Element lookup listing:
▼

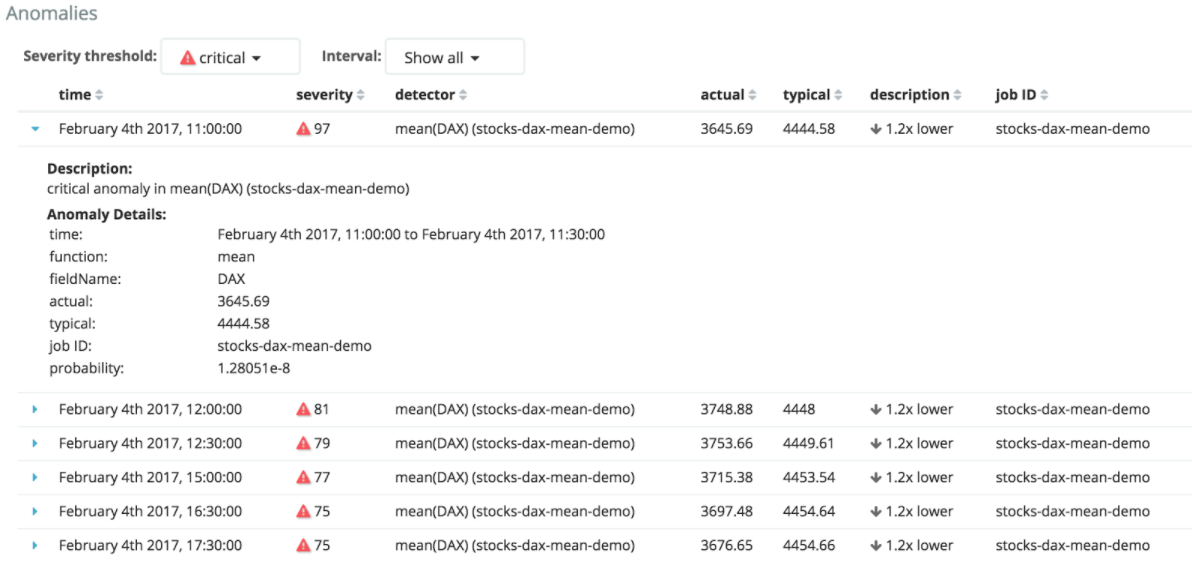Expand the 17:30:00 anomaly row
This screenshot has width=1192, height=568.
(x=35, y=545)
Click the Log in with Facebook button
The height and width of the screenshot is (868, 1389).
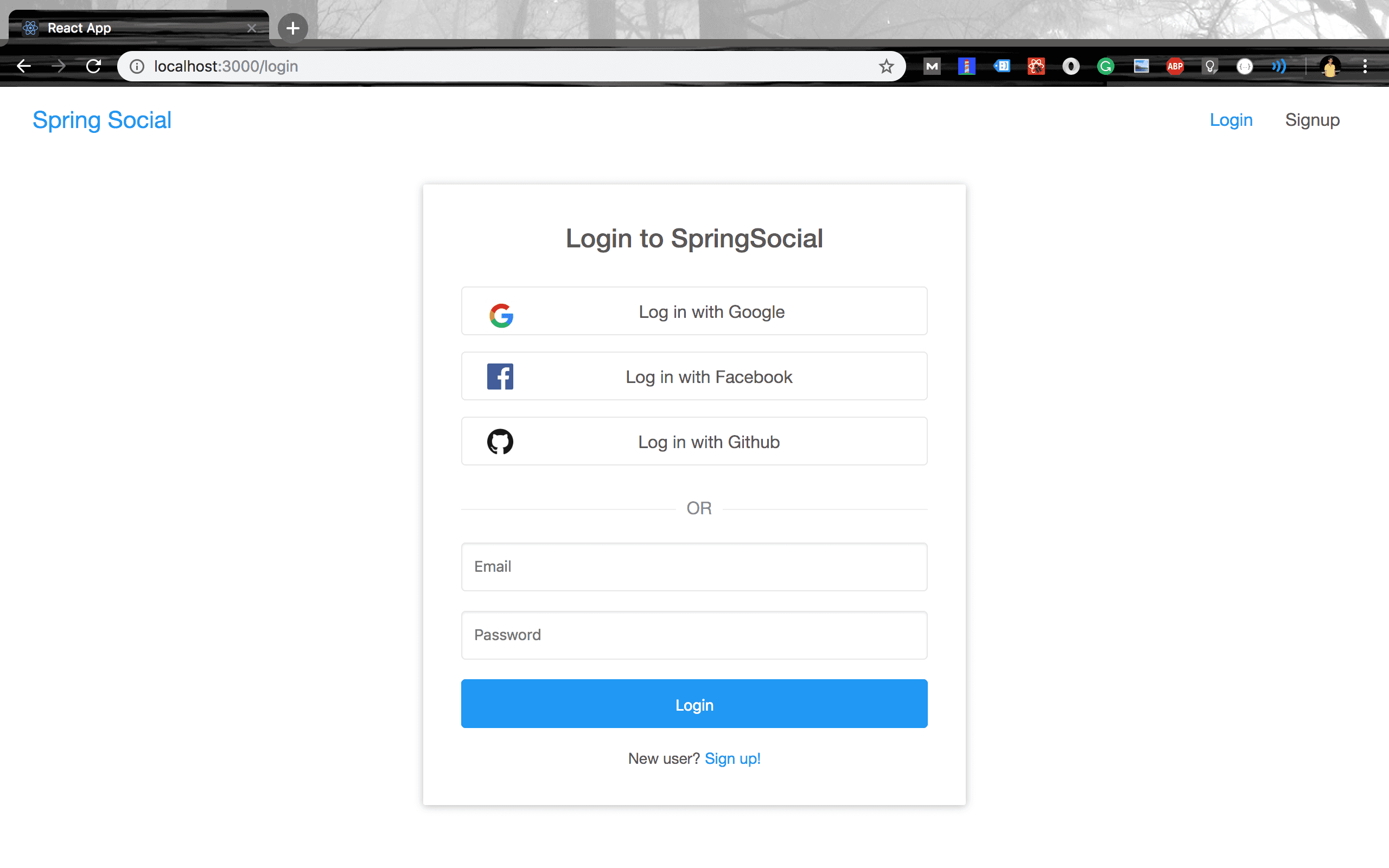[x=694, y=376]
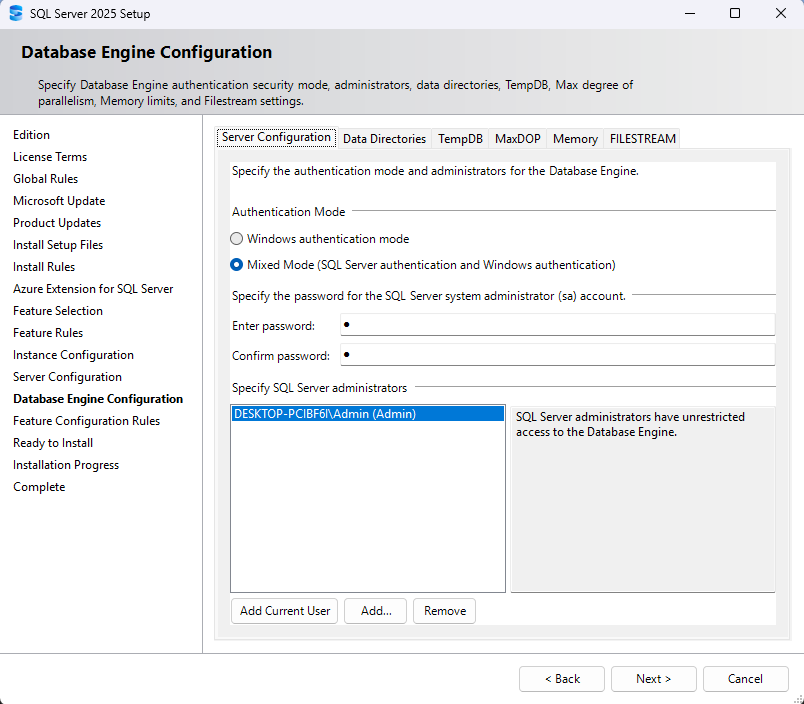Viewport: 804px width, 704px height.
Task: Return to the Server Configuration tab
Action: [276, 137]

▲

Find each line in the listing above that contains the string "screenshot" with matching case, and copy those lines out in full.

This screenshot has width=1192, height=568.
The height and width of the screenshot is (868, 1389).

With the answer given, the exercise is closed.